• Quoted passage:
Knowing your bike and how to take care of it is super important but it can be a bit overwhelming for many to know where to begin and what are the essentials. I've made a basic list below of what should be checked and how to do it but it's important to have your bike properly serviced annually too to keep her running well.
It's always good to have a manual to check specifics of your make of bike, most manuals can be downloaded to your phone and specific pages then saved specially. Check for your manual here https://haynes.com/en-gb/
There are always going to be more steps that can be added to this but I wanted to create a super basic list of the things that should be checked and done most often on your bike. If you have any more tips or tricks to add, leave a comment down below and I can add them in for others.
(These are in no particular order and Full Throttle Ireland takes no responsibility if you do something incorrect while maintaining your bike.)
One of the best ways to become properly acquainted with your bike is to regularly give it a good wash. I personally use the Nano Tech Motorcycle Clear (here) from Muc-Off because it’s quick and easy, along with the Motorcycle Protectantant (here) and some Turtle Wax. It’s important when you’re cleaning your bike to not just clean the body work, check your tire rims and chain too to prevent corrosion.
Should be checked weekly when the bike is cold. On some bikes it will tell you what your tire pressure should be on the rear hugger, if not then it should be in your manual (see point above.) It’s important to note that the recommended psi will be different for someone travelling alone vs if you’re taking a pillion too so keep an eye on that.
PSI - Pounds Per Square Inch, refers to the ideal pressure of your tires.
Have you ever been driving and suddenly you become aware of a strange whirring sound every few rotations? Chances are it could be that your chain is not at the correct level of tension. The best way to check your chain tension is to use a ruler. Lift the chain slightly, measure against ruler and gently see how far down it will go down. If it goes down further than the recommended level of tension in your manual then you need to adjust it. It’s important to oil or lubricate your chain often too, this really depends on how much you drive so if you’ve been riding a lot just keep an eye that your chain doesn’t get too dry. WD-40 and Muc-Off both have great selections of lube. To make sure that your chain is in the best condition you also need to clean it regularly too to get all the road gunk and old grease off it. I use a chain cleaner brush from Muc-Off and Chain Cleaner Spray.

• Recorded data:
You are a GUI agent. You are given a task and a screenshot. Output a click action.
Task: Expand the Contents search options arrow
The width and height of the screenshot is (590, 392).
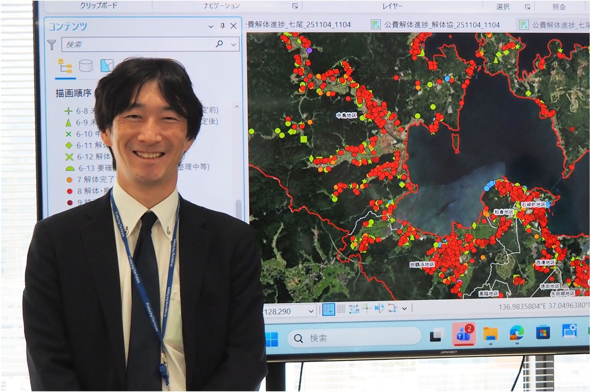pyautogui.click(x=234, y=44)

---

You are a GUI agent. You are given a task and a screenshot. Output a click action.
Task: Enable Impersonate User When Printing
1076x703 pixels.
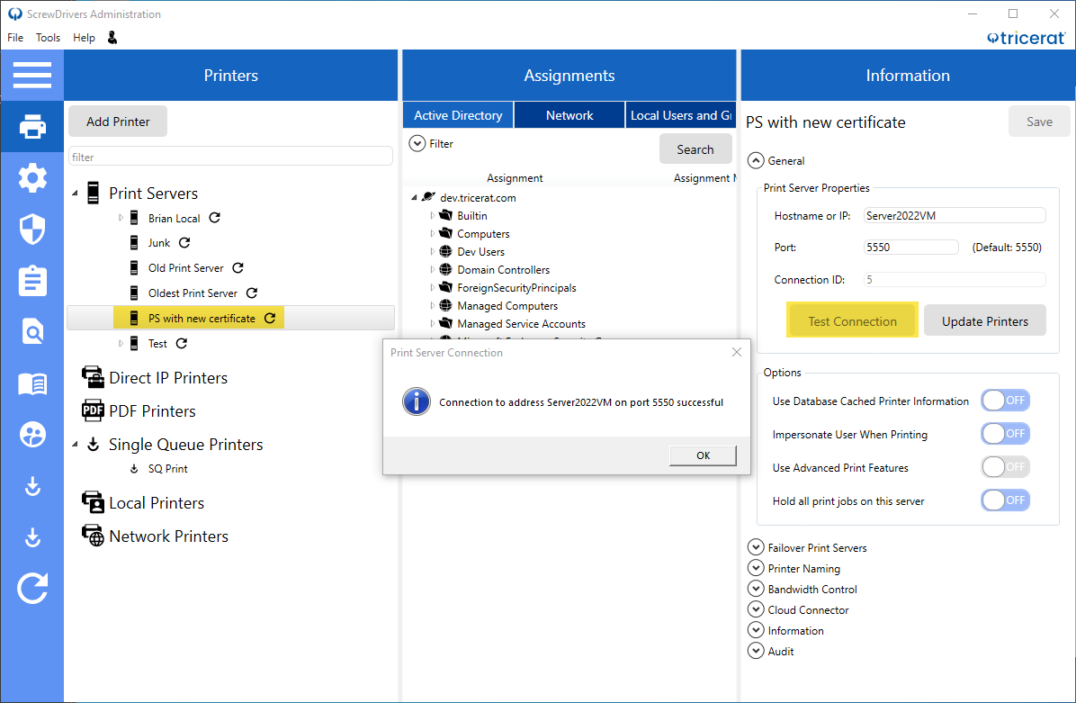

* * *

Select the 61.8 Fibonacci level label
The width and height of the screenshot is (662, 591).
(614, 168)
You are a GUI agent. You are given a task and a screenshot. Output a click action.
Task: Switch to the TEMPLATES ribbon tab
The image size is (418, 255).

• Problem requirements: Rewrite the motorcycle maintenance text from "Have you ever" to "Chain Cleaner Spray.", putting "tape measure" in place of "ruler". None of the material is needed for this.

• Correct result:
Have you ever been driving and suddenly you become aware of a strange whirring sound every few rotations? Chances are it could be that your chain is not at the correct level of tension. The best way to check your chain tension is to use a tape measure. Lift the chain slightly, measure against tape measure and gently see how far down it will go down. If it goes down further than the recommended level of tension in your manual then you need to adjust it. It’s important to oil or lubricate your chain often too, this really depends on how much you drive so if you’ve been riding a lot just keep an eye that your chain doesn’t get too dry. WD-40 and Muc-Off both have great selections of lube. To make sure that your chain is in the best condition you also need to clean it regularly too to get all the road gunk and old grease off it. I use a chain cleaner brush from Muc-Off and Chain Cleaner Spray.